「牛角」のレックスHDのMBOで少数株主が全部取得条項付種類株式の対価について価格決定の申立て


焼肉店「牛角」などを展開するレックスホールディングスがファンドと経営者によるMBOを実施していますが、その過程で対価への不満から買い付けに応じなかった株主が全株取得の一部プロセスの全部取得条項付種類株式の価格決定の申立てを東京地裁に起こしました。
レックスHDのMBOの仕組みをまとめた上で何が問題となっているのかをまとめます。
実は当該株主が問題としている点と価格決定の申立ては直接は関連しません。
本件MBOの仕組みは、以下のような流れからなります。目標は全株式の取得ですので、極めて複雑かつ技巧的になっています。
①公開買付けで株主総会特別決議が可能になる株式を取得
②定款変更で全株式を全部取得条項付種類株式へ変更
③特別決議で全部取得条項付種類株式を取得、対価には新しい普通株式をあて、交換比率を調整して公開買付に応じていなかった株主には端数のみを割り当て
④端数を競売のうえ現金交付で処理
かなり迂遠な手続に見えますが、買収する側に議決権を集めるのが目的ですので全部取得条項付種類株式の対価に現金を当てるわけにはいかず、同時に少数株主を追い出さねばならないので、代わりに比率を調整した普通株を当てるという工夫をしているわけです。

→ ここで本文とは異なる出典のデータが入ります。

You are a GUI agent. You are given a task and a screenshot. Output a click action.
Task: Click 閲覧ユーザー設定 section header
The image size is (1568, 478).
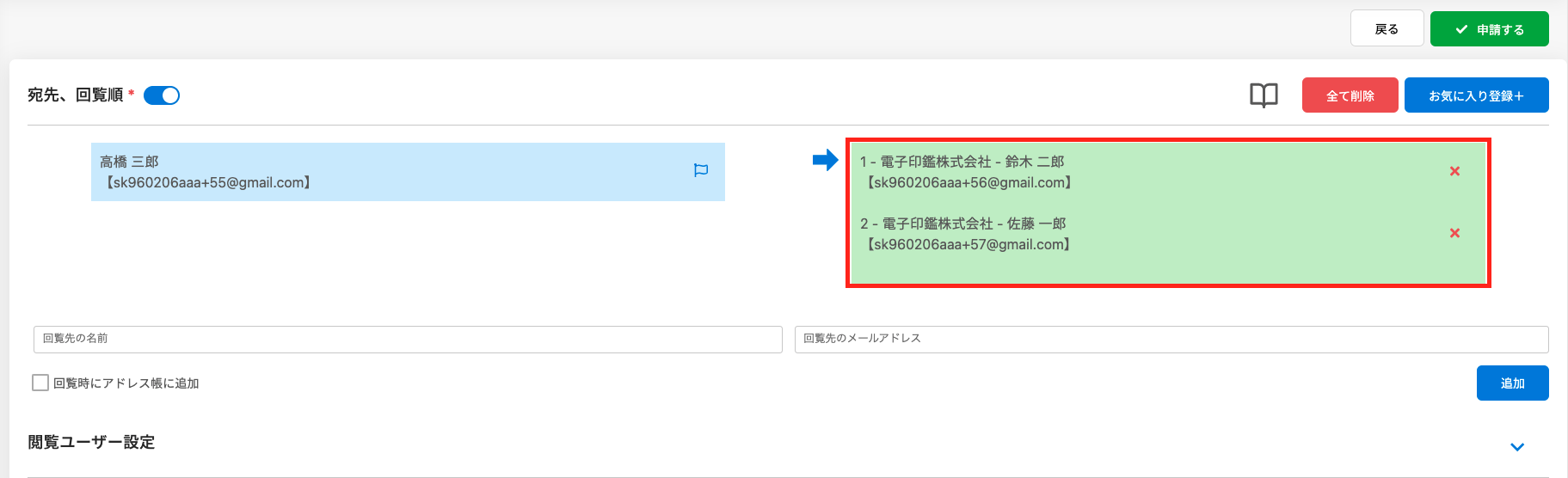(x=91, y=442)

普通株を取得条項付種類株式にするのは、全株主の同意がいるので(会社法110条1項)、現実的には不可能です。しかし全部取得条項付株式への変更は定款変更でできるのでかなり楽です。
この違いは、全部取得条項付種類株式の場合は、取得の際に特別決議が必要(309条2項3号)なので株主の意向を確認する機会があることと、そもそも定款変更時に反対株主には株式買取請求権があり(116条1項2号)、取得時にも裁判所への価格決定の申立て(172条1項)があるからゆるくされています。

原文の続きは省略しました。